研究证实，许多miRNAs在神经系统中的特异表达，与神经系统发育、分化、生长、记忆、突触可塑性及生物钟调节等密切相关［11-12］，其中，miR-16 被认为与抑郁症的关系十分密切。2010 年，Baudry 等［6］在《Science》上发表论文称，1C11 神经内分泌细胞系有两个分化方向，即分泌去甲肾上腺素的细胞系和分泌5-羟色胺（5-hydroxytryptamine，5-HT）的细胞系，其中分泌去甲肾上腺素的细胞系miR-16 表达水平低，但是SERT 合成增加；而分泌5-HT 的细胞系则相反，由此作者首次提出miR-16 与SERT 的靶标关系；另外，该研究还指出选择性5-羟色胺再摄取抑制剂（selective serotonin reuptake inhibitors，SSRIs）氟西汀通过miR-16 介导了SERT 蛋白的抑制性表达。而后，又有研究者以人肺癌上皮细胞A549、人胎盘绒膜癌细胞系JAR及大鼠中缝核神经元细胞系RN46A为研究对象来研究miR-16 与SERT 的靶标关系，结果表明，miR-16 通过下调SERT基因的表达而影响5-HT递质转运系统［13-14］。

基于miR-16 对SERT基因表达的调节作用，miR-16 可能参与抑郁症的病理生理过程。但是，抑郁症患者血液中miR-16 的水平与健康对照比较无统计学差异［10］，分析原因，可能是由于血液中的miR-16 受体内外多种因素的影响，其在抑郁症患者和健康对照间的差异已不甚明显，从而限制了其在抑郁症发病中的作用。

众所周知，脑脊液因其所在的部位及其生理学作用，比血液能更好地反应大脑病理过程中的各项指标变化［15-16］。

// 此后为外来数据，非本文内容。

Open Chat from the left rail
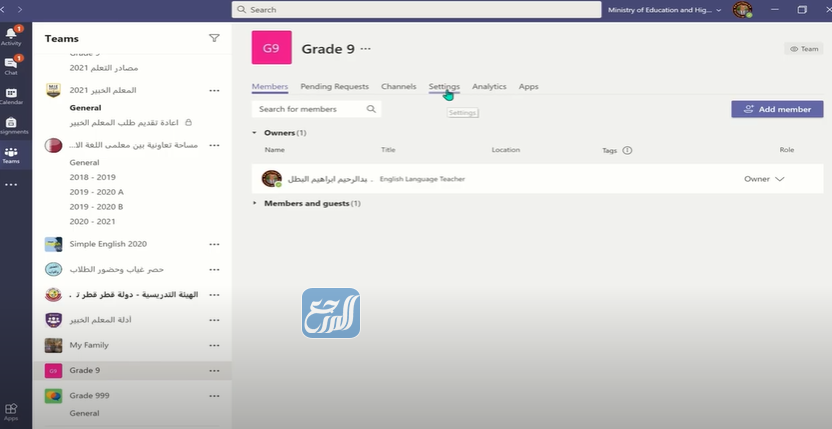Viewport: 832px width, 429px height. tap(12, 65)
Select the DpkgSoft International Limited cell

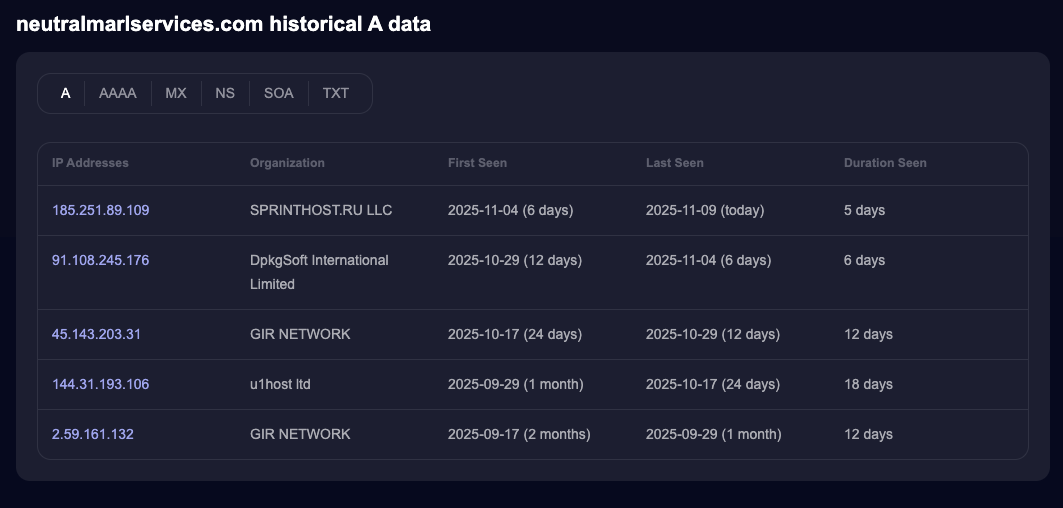[319, 272]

在脊椎动物体内，脑组织内有丰富的miRNAs［17］，一方面提示 miRNAs 可能在脑功能的发挥中起着重要作用，另一方面，脑脊液miRNAs 的表达水平可能有别于血液miRNAs，它或许能反映脑组织中的某些变化。已有研究者指出，脑脊液中的miRNAs 可能参与某些神精疾病的病理过程，如阿尔茨海默病患者［18］和帕金森氏病患者［19］的脑脊液中，均有miRNAs 的表达异常，miRNAs 可能成为这些疾病的生物标志［20］。在抑郁症方面，Wan 等［21］对抑郁症患者脑脊液中miRNAs 进行了检测，发现血清中miR-221-3p，miR-34a-5p和let-7d-3p 水平高于健康对照，而miR-451a 水平低于健康对照。我们研究发现，抑郁症患者的脑脊液miR-16 水平明显低于健康对照组［10］，另外，我们建立慢性不可预知温和应激（chronic unpredictable mild stress，CUMS）模型，检测了该模型大鼠脑脊液中miR-16 的水平，也得出其水平低于对照组大鼠的结果［9］。

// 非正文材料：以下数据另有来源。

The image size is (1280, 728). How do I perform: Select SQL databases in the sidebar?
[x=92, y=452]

表1 各组大鼠蔗糖偏好率与不动时间的比较Table 1.Sucrose preference rates and immobility time among each group（Mean±SD. n=10）

miRNA 拮抗剂成为近年来研究miRNA 沉默作用的重要手段，它是根据miRNA 成熟体序列而设计的单链RNA，通过与体内成熟miRNA 结合，阻止miRNA 与其靶基因mRNA 的互补配对的同时，引起miRNA 降解，从而抑制miRNA 发挥作用。为进一步验证miR-16 在抑郁症发病机制中的作用，本实验通过侧脑室注射miRNA 拮抗剂，探讨人为降低脑脊液miR-16 至不同水平对中缝核miR-16 和SERT 水平的影响及其剂量反应关系。结果显示，各拮抗剂组的脑脊液miR-16 水平和中缝核miR-16 水平与对照组比较，均有不同程度的下降，而中缝核SERT 蛋白水平则增加，该结果与其他文献报道一致，即miRNA拮抗剂能有效降低动物体内miRNA 水平、提升其靶基因表达［6，22］。但是，目前的研究均未进行剂量反应关系探讨，而本实验得出miR-16 拮抗剂注射剂量与中缝核miR-16 水平呈负相关关系、与中缝核SERT蛋白表达呈正相关关系，这是本实验的特色之一。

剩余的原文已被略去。